Конечно, у Пушкина были серьезные основания утверждать, что смысл стихотворения, определяемый творческим «намерением» автора, не сводится к выражению политического радикализма, но правда и то, что в контексте пушкинского публичного поведения весны 1821 года стихотворение выглядело как вызывающе революционное[242].
Если до конца марта 1821 года оппозиция Пушкина по отношению к «порядку вещей» не имела ярко выраженного публичного характера, то с конца марта 1821 года она этот характер приобрела, напоминая то «площадное вольнодумство», в котором А. И. Тургенев винил поэта в последние месяцы его петербургской жизни.

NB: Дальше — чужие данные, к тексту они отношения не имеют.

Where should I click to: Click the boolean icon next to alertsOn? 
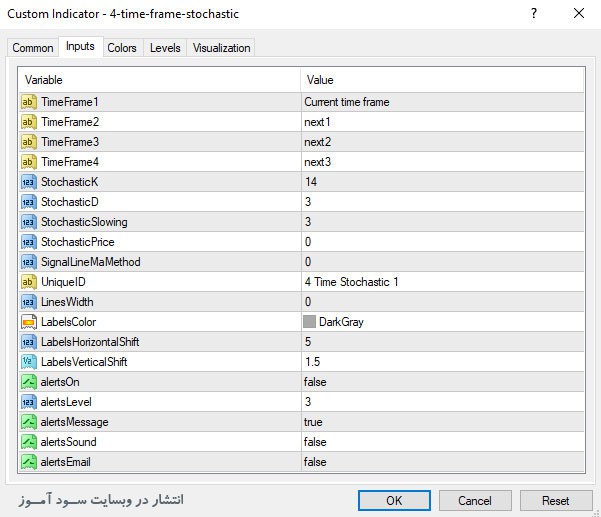(x=28, y=382)
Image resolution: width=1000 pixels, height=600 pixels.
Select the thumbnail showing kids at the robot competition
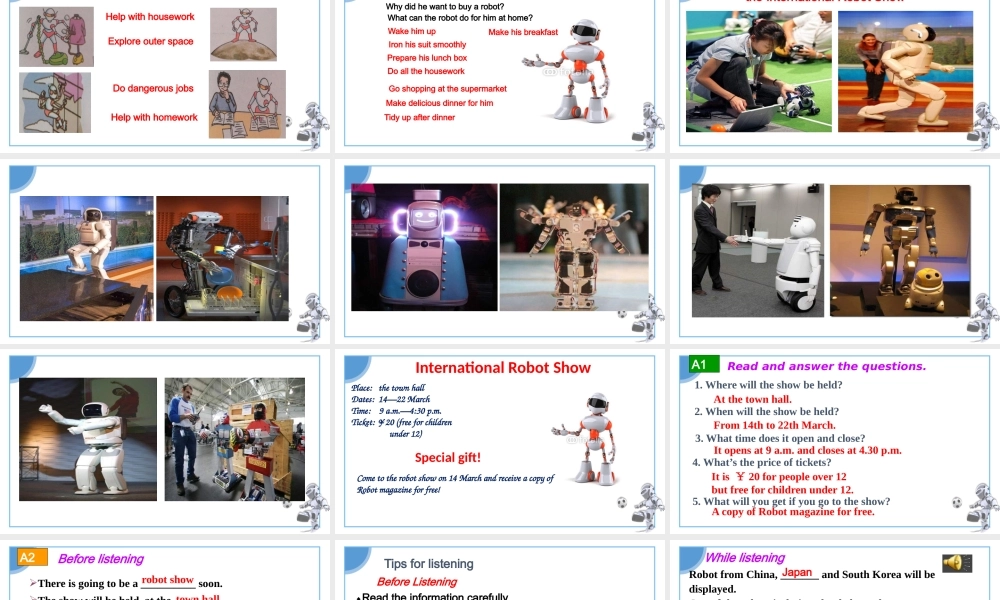click(757, 70)
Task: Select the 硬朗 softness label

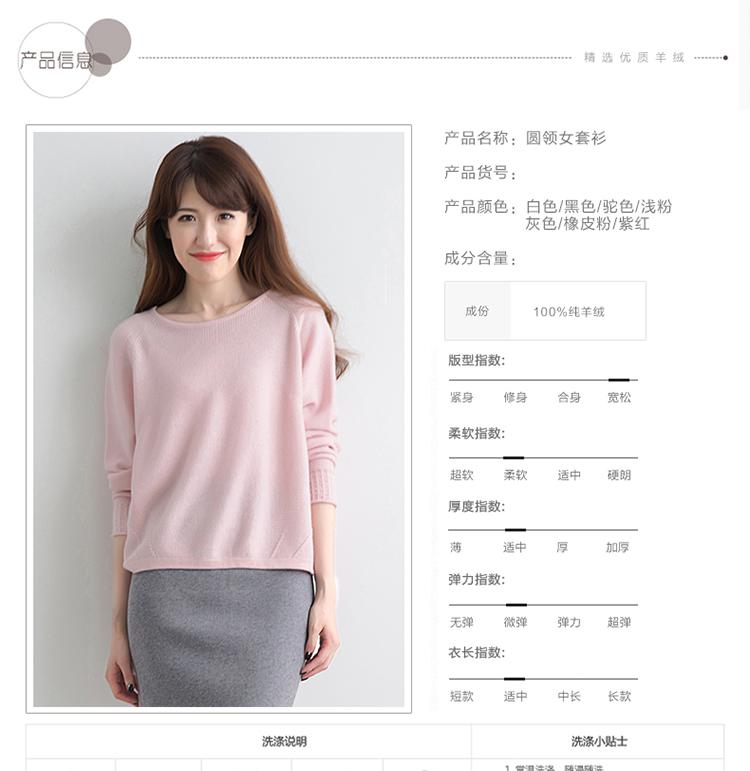Action: [x=619, y=475]
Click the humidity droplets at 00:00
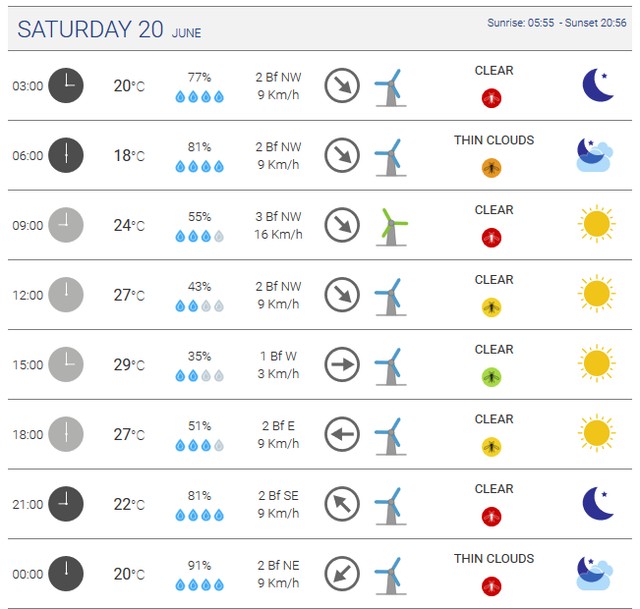Image resolution: width=640 pixels, height=609 pixels. click(x=199, y=585)
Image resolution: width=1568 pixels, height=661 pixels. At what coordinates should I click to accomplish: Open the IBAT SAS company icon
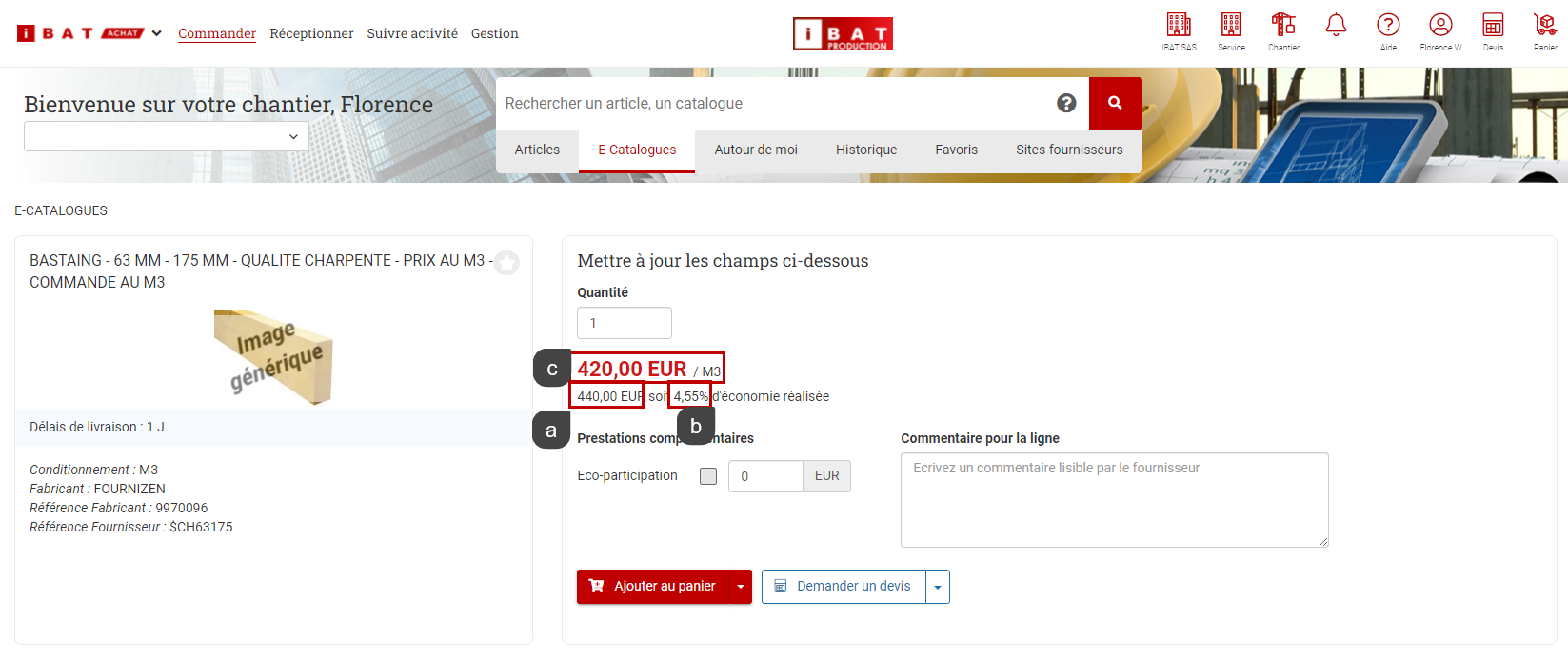(x=1179, y=26)
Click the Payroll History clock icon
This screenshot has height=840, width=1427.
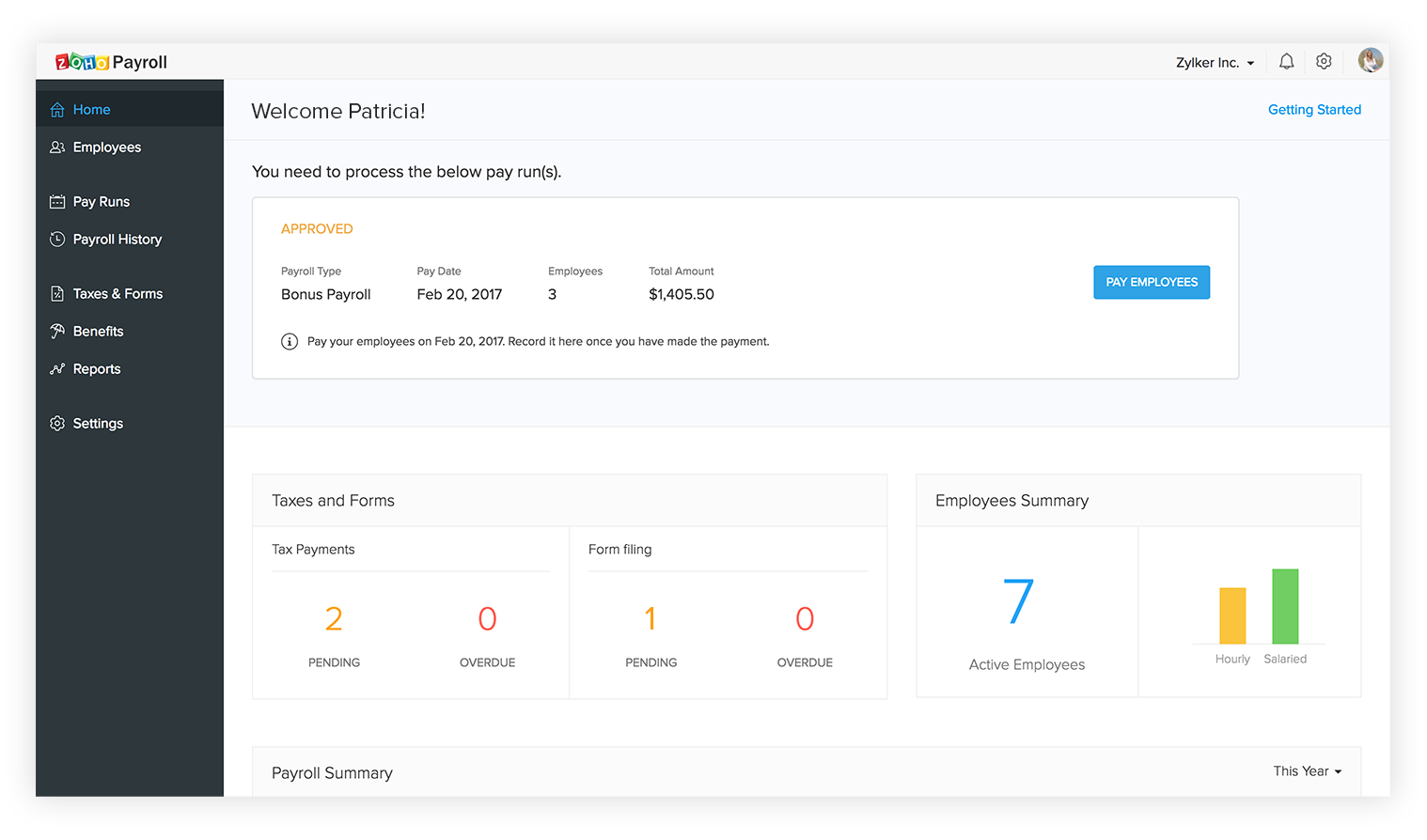click(57, 240)
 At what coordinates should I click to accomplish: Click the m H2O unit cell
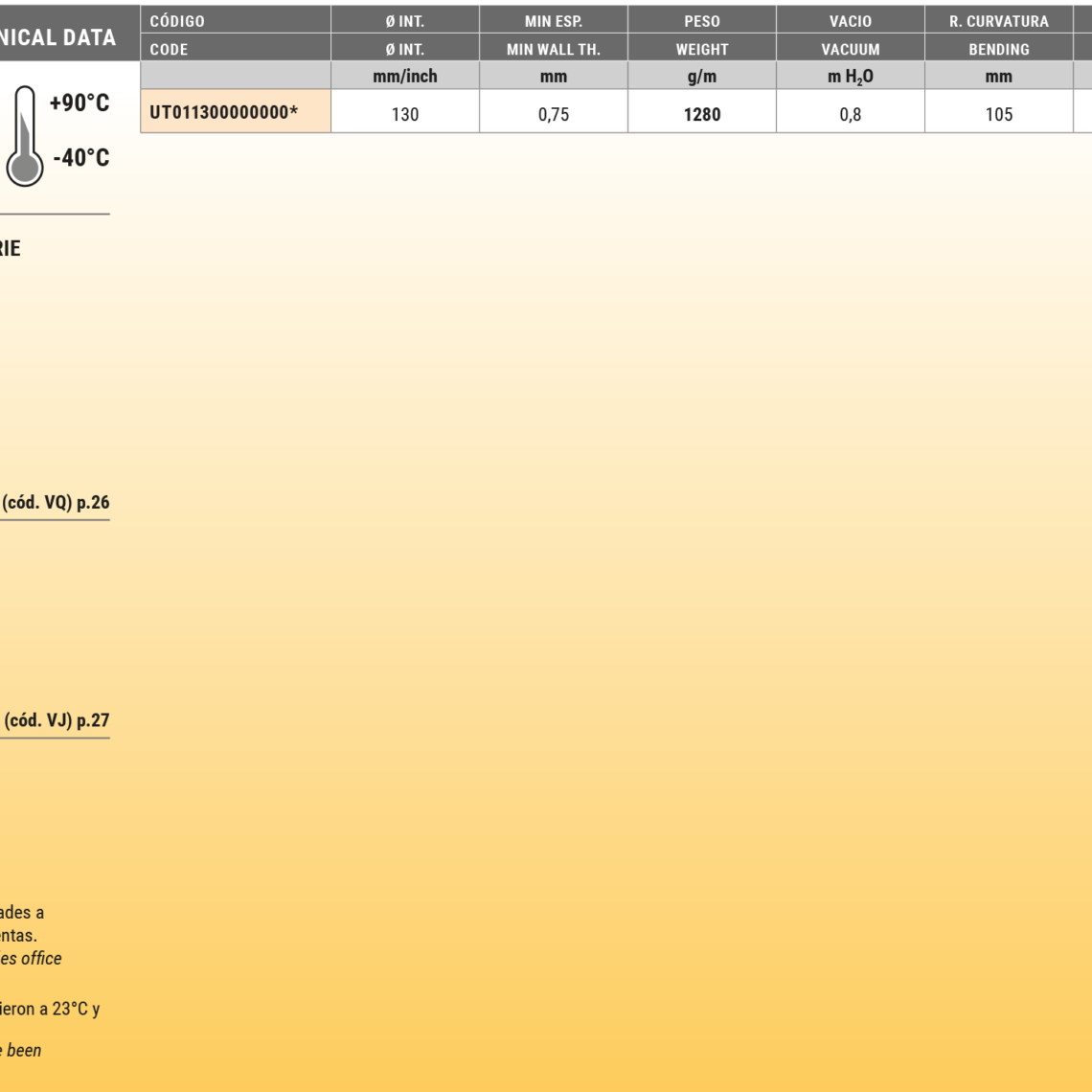[x=850, y=77]
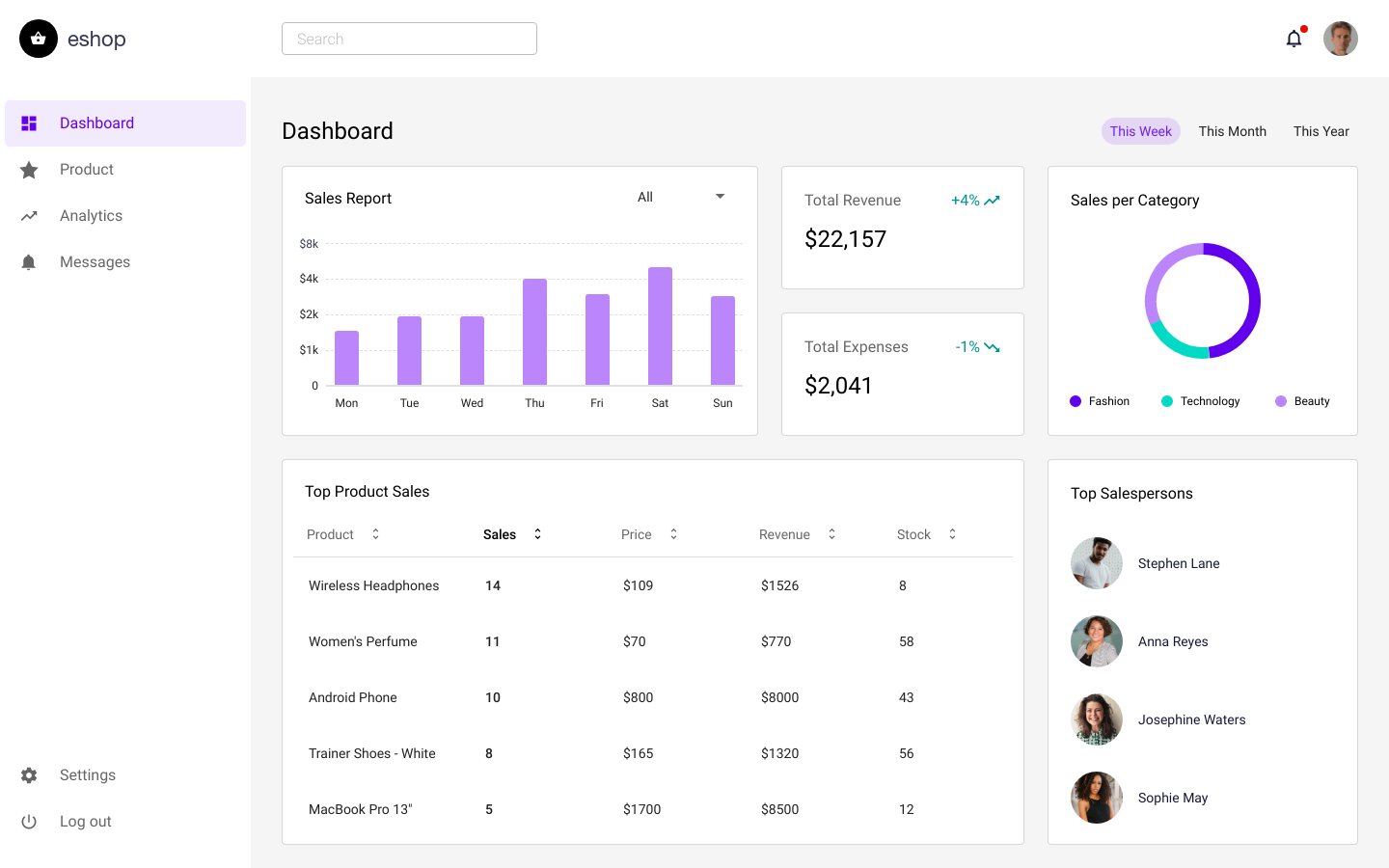The image size is (1389, 868).
Task: Click the Sales column sort arrows
Action: 537,533
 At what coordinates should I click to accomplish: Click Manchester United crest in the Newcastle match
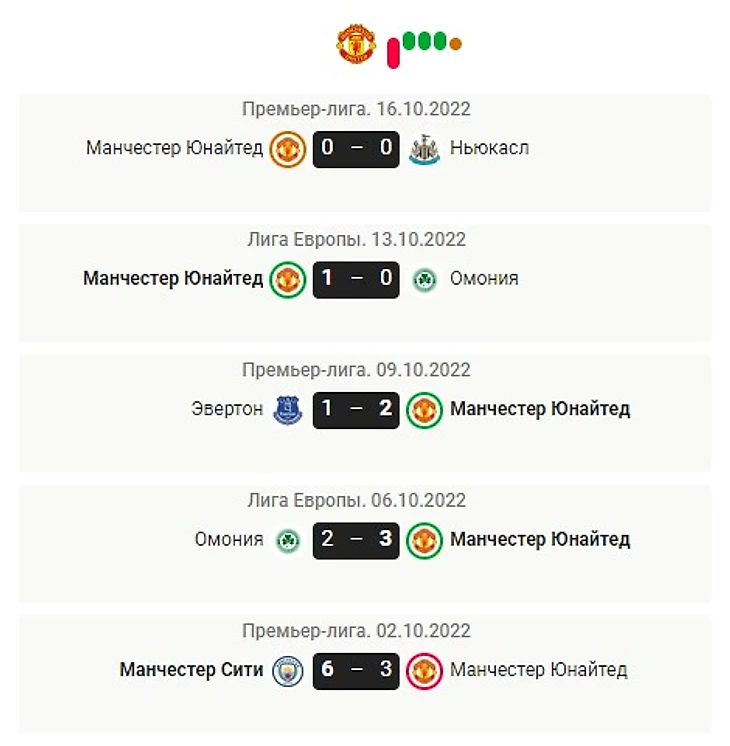[288, 149]
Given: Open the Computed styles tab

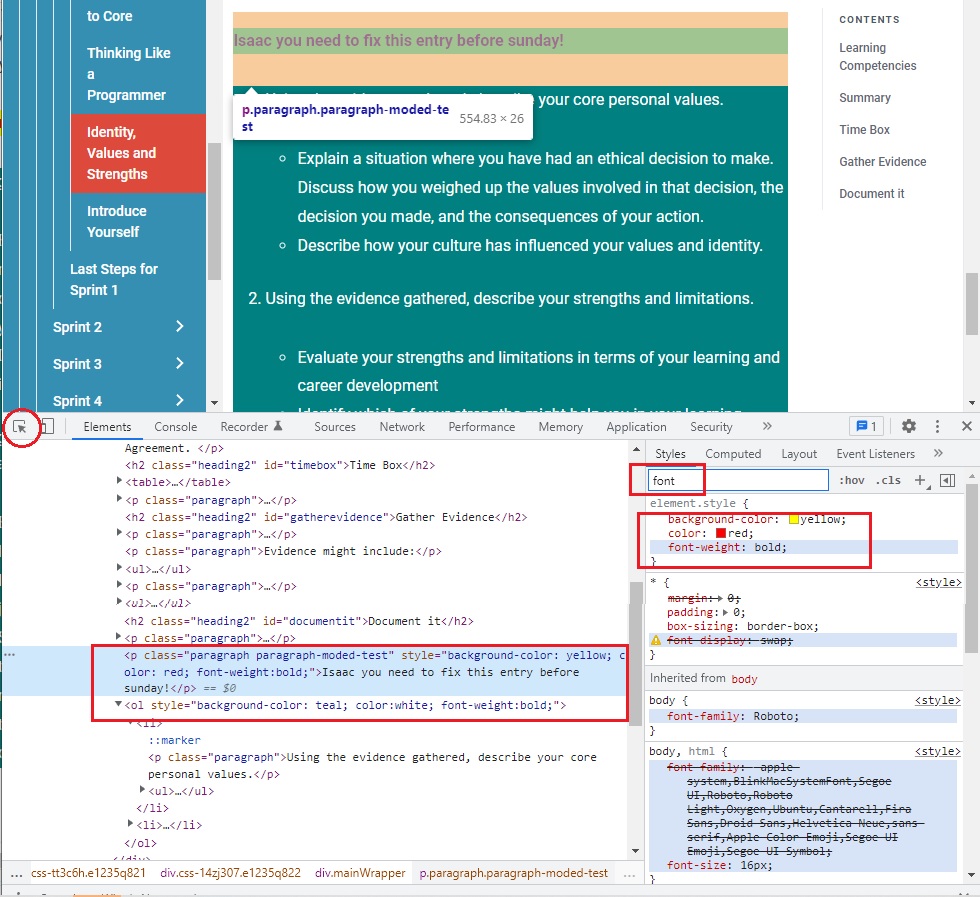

Именно к весне 1821 года относится донесение секретных агентов о том, что «Пушкин ругает публично и даже в кофейных домах не только военное начальство, но даже и правительство»[243]. Кишиневский собеседник поэта П. И. Долгоруков оставил свидетельство о, пожалуй, самом радикальном выражении «площадного вольнодумства» Пушкина, сделанном поэтом среди кишиневских чиновников, за столом у И. Н. Инзова: «На дворян русских особенно нападал Пушкин. Их надобно всех повесить, а если б это было, то он с удовольствием затягивал бы петли»[244]. Несомненно, такого рода высказывания (хотя мы и не утверждаем, что именно это) заставили современников приписать Пушкину авторство следующего четверостишия: «Мы добрых граждан позабавим / И у позорного столпа / Кишкой последнего попа / Последнего царя удавим» (II, 488), которое, как определенно доказал В. Д. Рак[245], Пушкину не принадлежало.
Поступки поэта публика приравнивала к его творчеству. Более того, весной 1821 года реакция на поступки поэта опережала реакцию публики на его произведения, поскольку широкий круг русских читателей начала двадцатых годов мог судить об оппозиционном настроении поэта (особенно в конфессиональной сфере) исключительно по его поступкам. Дело в том, что вольнолюбивые его произведения («Кинжал», «Вольность», «Деревня», эпиграммы, дружеские послания) были известны относительно узкому кругу лиц, тогда как экстравагантные поступки сразу становились достоянием самой широкой публики. Пав. П. Вяземский вспоминал:
Сведения о каждом его ‹Пушкина› шаге сообщались во все концы России. Пушкин так умел обставить все свои выходки, что на первых порах самые лучшие его друзья приходили в ужас и распускали вести под этим первым впечатлением. Нет сомнения, что Пушкин производил и смолоду впечатление на всю Россию не одним своим поэтическим талантом. Его выходки много содействовали его популярности, и самая загадочность его характера обращала внимание на человека, от которого всегда можно было ожидать неожиданное[246].
Важнейшим средством самовыражения Пушкина этого периода стала переписка, своеобразный синтез творчества и поведения. Именно здесь тема изгнания получила наиболее «кощунственное» выражение. Так, в письме А. И. Тургеневу от 7 мая 1821 года, в котором содержится просьба вернуть его из ссылки, поэт называет Кишинев островом Пафмосом, а себя самого — пишущим «сочинение во вкусе Апокалипсиса», имея в виду «Гавриилиаду». При этом поэту важно подчеркнуть и то, что он, подобно Иоанну, сослан, и то, что и на него, как на Иоанна, снизошел Святой Дух.
А о том, что его при написании «Гавриилиады» «Всевышний осенил Своей небесной благодатью» (2, 203), поэт говорит в стихотворном наброске «Вот Муза, резвая болтунья…», который, по атрибуции С. М. Бонди, есть черновик послания Вяземскому при посылке «Гавриилиады» и также датируется маем 1821 года (II, 1099).
Именно весной 1821 года, в ту пору, когда поведение поэта носит характер шокирующего современников кощунства, поэтическое вдохновение сравнивается с «огнем небесным» (2, 183). Нам представляется, что это не просто кощунство; протест, выражаемый поведением Пушкина, далеко выходил за политические рамки и носил богоборческий характер, не случайно временем для него были выбраны Страстная неделя и Пасха. Осознание того, что он обманут и обречен жить в Кишиневе, вместо того чтобы быть возвращенным в Петербург, заставили Пушкина вести себя столь вызывающим образом. Весной 1820 года тактика вызова привела к тому, что Пушкин сумел защитить свое доброе имя от инсинуаций. Но тогда объектом его действий были только «земные власти». Теперь же, весной 1821 года, недовольство судьбой столь велико, что Пушкин бросает вызов и «небесному царю». И это мало похоже на афеизм или на ритуальное пасхальное кощунство, это поведение человека, ощущавшего с Всевышним свою связь и осмелившегося напомнить Ему о Его неправоте. Если не генетически, то типологически такое поведение сродни поведению Иова.